The latest draft was supposed to require a case-by-case consideration of sidewalks in existing neighborhoods. City attorney Matt Dregne argued that the language in the policy draft needed to be more specific, because some portions contradicted that intent.

“It seems to me that the way the policy is drafted staff prepares a plan based on these directives which is to include sidewalks in most cases on both sides of the street and in some cases on one side of the street,” he said in the meeting. Adding that it is a virtual rewrite of the draft.

After a discussion that mainly took place among alders Tim Riley (Dist. 1), Sid Boersma (D-1), Regina Hirsch (D-3) and Tom Majewski (D-3), the council unanimously agreed at the July 28 meeting to send the draft back to Public Works for review.

The current policy, written in 1997, requires sidewalks to be installed on both sides of streets during new construction, as well as during the reconstruction of streets that do not have them. It states that sidewalks promote safety for children to and from school and facilitate exercise.

Alders and public works department staff have been in negotiations to rewrite the sidewalk policy for at least 10 months.

Historically, sidewalk installation has been a contentious issue because of the cost to homeowners associated with putting them in – a 50-50 split for retrofits. The most recent controversy that prompted a revisit of the policy was a proposal for sidewalk installation in an old neighborhood near Page Street just north of the downtown.

Riley, who lives in that Sarah E. Turner neighborhood and lives in a home that would be charged, has been outspoken against installing sidewalks in that part of the city saying it destroys the character of the neighborhood. He called the current policy “disgusting” and “a blanket policy” that does not consider individual needs of neighborhoods.

“This is such a vast improvement over that disgusting policy that we had so much trouble with,” he said.

During discussion at the meeting, both Dregne and Hirsch described examples of where they thought the policy draft needed more clarification.

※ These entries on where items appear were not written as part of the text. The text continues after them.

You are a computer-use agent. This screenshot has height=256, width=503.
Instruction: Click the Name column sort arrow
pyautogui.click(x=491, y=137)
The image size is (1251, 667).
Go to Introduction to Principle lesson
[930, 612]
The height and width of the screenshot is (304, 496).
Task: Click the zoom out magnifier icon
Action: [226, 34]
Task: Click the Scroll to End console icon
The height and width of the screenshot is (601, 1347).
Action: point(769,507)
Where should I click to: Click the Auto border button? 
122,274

Part of the draft policy reads that street and sidewalk projects shall consider elements such as accessibility requirements under the American Disabilities Act, vehicular and pedestrian traffic volume and potential environmental impact, such as trees and wetland.

Hirsch questioned when in the approval process of sidewalk installation should these considerations be brought up, and how the public works committee should weigh them in making a recommendation to the council over whether sidewalks should be installed.

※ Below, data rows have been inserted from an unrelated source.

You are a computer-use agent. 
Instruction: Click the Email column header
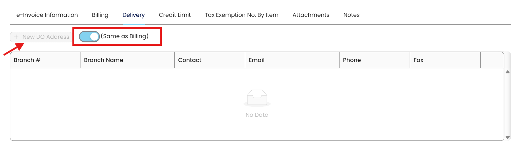pyautogui.click(x=256, y=60)
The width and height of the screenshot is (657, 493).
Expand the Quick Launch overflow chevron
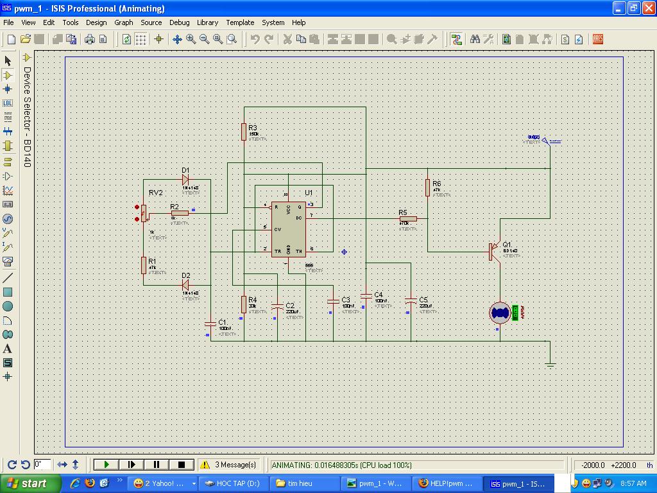tap(120, 481)
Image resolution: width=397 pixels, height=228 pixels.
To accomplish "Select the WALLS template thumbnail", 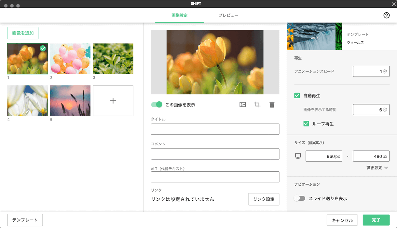I will 314,36.
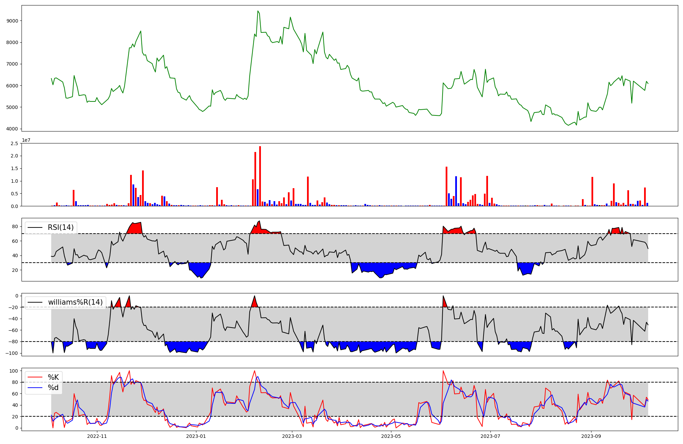Click the 2022-11 date tick label
This screenshot has width=683, height=444.
pos(97,436)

“If we are considering ADA accessibility, that’s great, but that would mean sidewalks on both sides (of the street),” Hirsch said.

Under that same section, the draft policy states sidewalks will be installed on both sides of the street during major reconstruction on all collector streets, key routes to schools, key routes to parks and routes with heavy foot traffic; and on one side of “local streets” when the streets are not identified as having the above criteria.

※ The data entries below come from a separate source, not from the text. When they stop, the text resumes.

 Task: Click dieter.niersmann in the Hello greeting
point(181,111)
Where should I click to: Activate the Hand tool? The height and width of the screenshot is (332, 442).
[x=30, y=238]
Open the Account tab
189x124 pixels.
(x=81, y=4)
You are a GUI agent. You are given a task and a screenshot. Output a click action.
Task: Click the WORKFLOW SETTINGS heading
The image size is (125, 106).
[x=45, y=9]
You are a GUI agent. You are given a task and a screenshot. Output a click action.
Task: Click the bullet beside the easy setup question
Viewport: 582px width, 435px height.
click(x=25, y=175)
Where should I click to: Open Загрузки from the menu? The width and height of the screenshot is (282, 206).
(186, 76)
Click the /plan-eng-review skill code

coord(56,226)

Dregne said this portion of the policy is the opposite of the intent. If the intent is to consider installation of sidewalks in existing neighborhoods on a case-by-case basis, that language needs to be clearly spelled out, he explained.

Hirsch asked how it would be determined which side of the streets would receive the sidewalk. Her concern was that if a sidewalk only goes on one side of the street, those residents will pay disproportionately, as their neighbors across the street would be able to use the sidewalks, but not have additional costs.

Hirsch warned a situation like that could also be contentious.

“Is it a lottery system that who gets the sidewalk, because then all of the sudden your neighbor is paying for sidewalks and you get off scot-free,” she said.

“You either win the lottery or not — I see that as being a big problem,” she later added.

Mayor Tim Swadley said the cost and who pays for special assessment on sidewalks can be adjusted in the future, and he added the Finance committee is discussing those options.